Progress reporting for downloads. by hoytak · Pull Request #645 · huggingface/xet-core

hoytak · 2026-02-10T07:41:34Z

This PR adds detailed progress reporting to the download path.

Transfer progress is reported as soon as the download streams start; actual bytes written are reported as the reconstructed file is written out.
Currently, each call to download_file creates a separate progress tracker, but this sets up for download groups with grouped download progress tracking.

To support this, the UploadProgressStream was split into three classes; a common StreamProgressReporter and download and upload specific versions. This also allows us to simplify the API to RetryWrapper.

More tracking was added to the file reconstruction paths to properly report progress.

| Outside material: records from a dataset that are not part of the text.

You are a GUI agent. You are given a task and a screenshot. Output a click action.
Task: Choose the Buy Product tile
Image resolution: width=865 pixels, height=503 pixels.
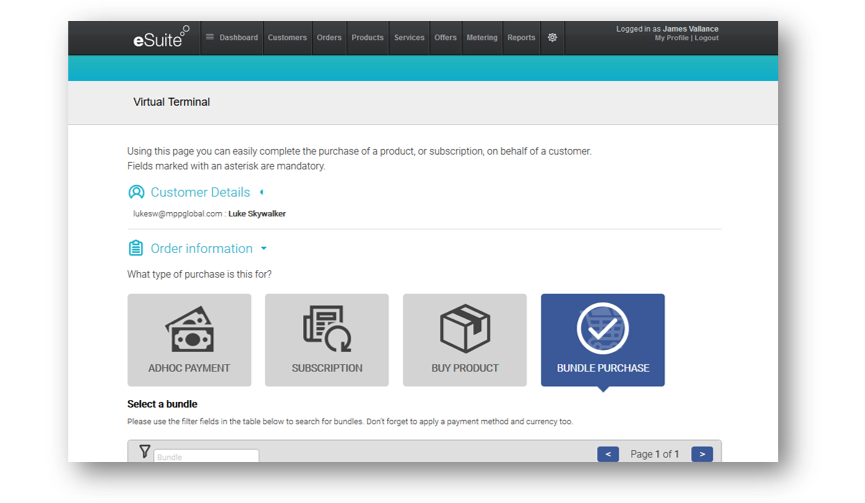point(465,340)

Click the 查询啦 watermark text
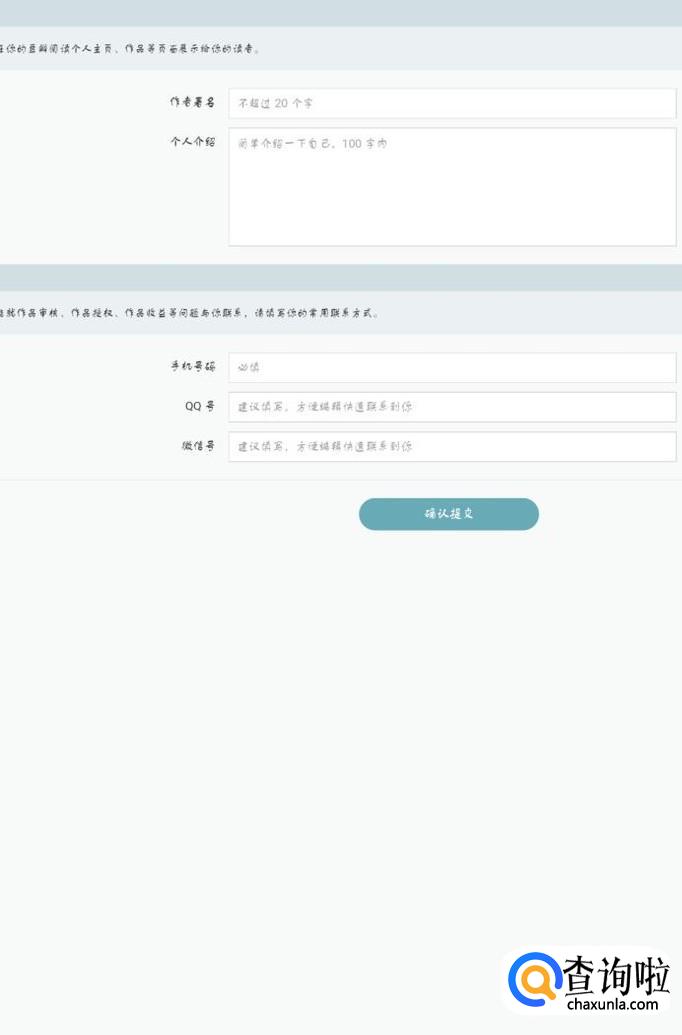(x=615, y=974)
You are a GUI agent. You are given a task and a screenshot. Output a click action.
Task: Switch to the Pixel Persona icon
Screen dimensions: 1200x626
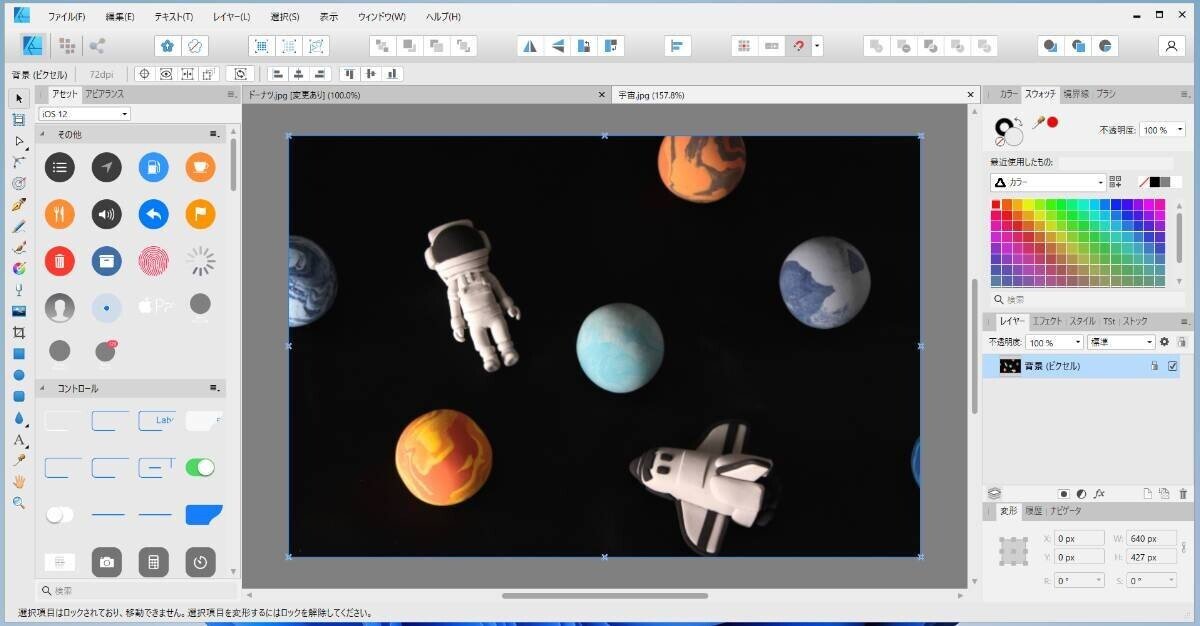click(67, 46)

rajatarya · 2026-02-11T16:59:31Z

Review Notes

Reviewed the full diff (+1,824 / -661 across 42 files). The architecture is clean — separating transfer bytes (network) from decompressed bytes (disk) through independent call sites is the right approach, and extracting progress from RetryWrapper internals is a nice simplification.

Items worth discussing

Relaxed atomics ordering — All counters use Relaxed. This is fine for monotonic counters, but report_bytes_written has debug_assert_le!(bytes_completed, item_total_bytes) where item_total_bytes is loaded with Relaxed from a different atomic that may be updated concurrently by update_item_size. Under weak memory ordering, the assert could theoretically see a stale item_total_bytes while seeing a current bytes_completed. Unlikely to fire in practice, but worth considering Acquire/Release on the total-size stores/loads if the asserts matter.
Fire-and-forget tokio::spawn for progress updates — DownloadTaskUpdater sends all progress via tokio::spawn(async move { inner.register_updates(...).await }). If the runtime is shutting down or under pressure, these can be silently dropped. Fine for UI progress bars, but worth a comment documenting this is intentional.
cfg!(debug_assertions) default tracker in FileReconstructor::new() — In debug builds, every FileReconstructor creates a correctness_verification_tracker even when no progress tracking is needed, and assert_complete() runs at the end. This means debug-mode downloads are strictly validated (good for catching bugs), but it's a behavioral difference from release that's easy to miss. Consider a comment explaining the intent.
determine_size_if_possible returning None — When the DP can't chain chunk ranges, remote_client.rs falls back to Vec::with_capacity(0), meaning no pre-allocation for the decompressed buffer. Is this the common or rare case? If common, might be worth a follow-up to handle it.
merge_in logic change in progress_info.rs — The merge now conditionally adds other.total_bytes_increment when other.total_bytes == 0, instead of always taking max. This subtly changes behavior when both sides have non-zero totals with increments — worth verifying this matches the intended semantics.
Unrelated changes — git-lfs availability guards in install/uninstall tests, sort_by → sort_by_key(Reverse(...)) in shard_file_manager.rs and logging.rs, and wasm formatting changes are mixed in. Minor, but could be split out.

What looks good

StreamProgressReporter with fetch_max high-water-mark for retry dedup is elegant
RetryWrapper simplification (Fn(Option<Arc<dyn Fn(f64, u64)>>) → Fn()) reduces cognitive load across ~15 call sites
cas_client no longer depends on progress_tracking — good decoupling
Test coverage is solid: ~600 new test lines covering the DP algorithm (16 cases), DownloadTaskUpdater flows (14 cases), stream progress (4 cases), and end-to-end FileReconstructor progress (4 cases)
is_final semantics on update_item_size cleanly handle both the data_client (size-known-upfront) and reconstruction (incremental-discovery) paths

rajatarya · 2026-02-11T17:06:26Z

(I'm still working through Claude-assisted review of this PR - will update with more comments/questions as I get through it. But this summary raises some good suggestions around adding comments.)

…s-stream

hoytak · 2026-02-11T20:44:41Z

Good feedback; updated in response to a couple things there (the atomic ordering, the merge_in change, and the unrelated changes).

…s-stream

rajatarya

Love seeing these changes. Did as thorough a review as I could with all the file changes - and overall I LOVE these changes. Minor comments on adding docstrings and comments.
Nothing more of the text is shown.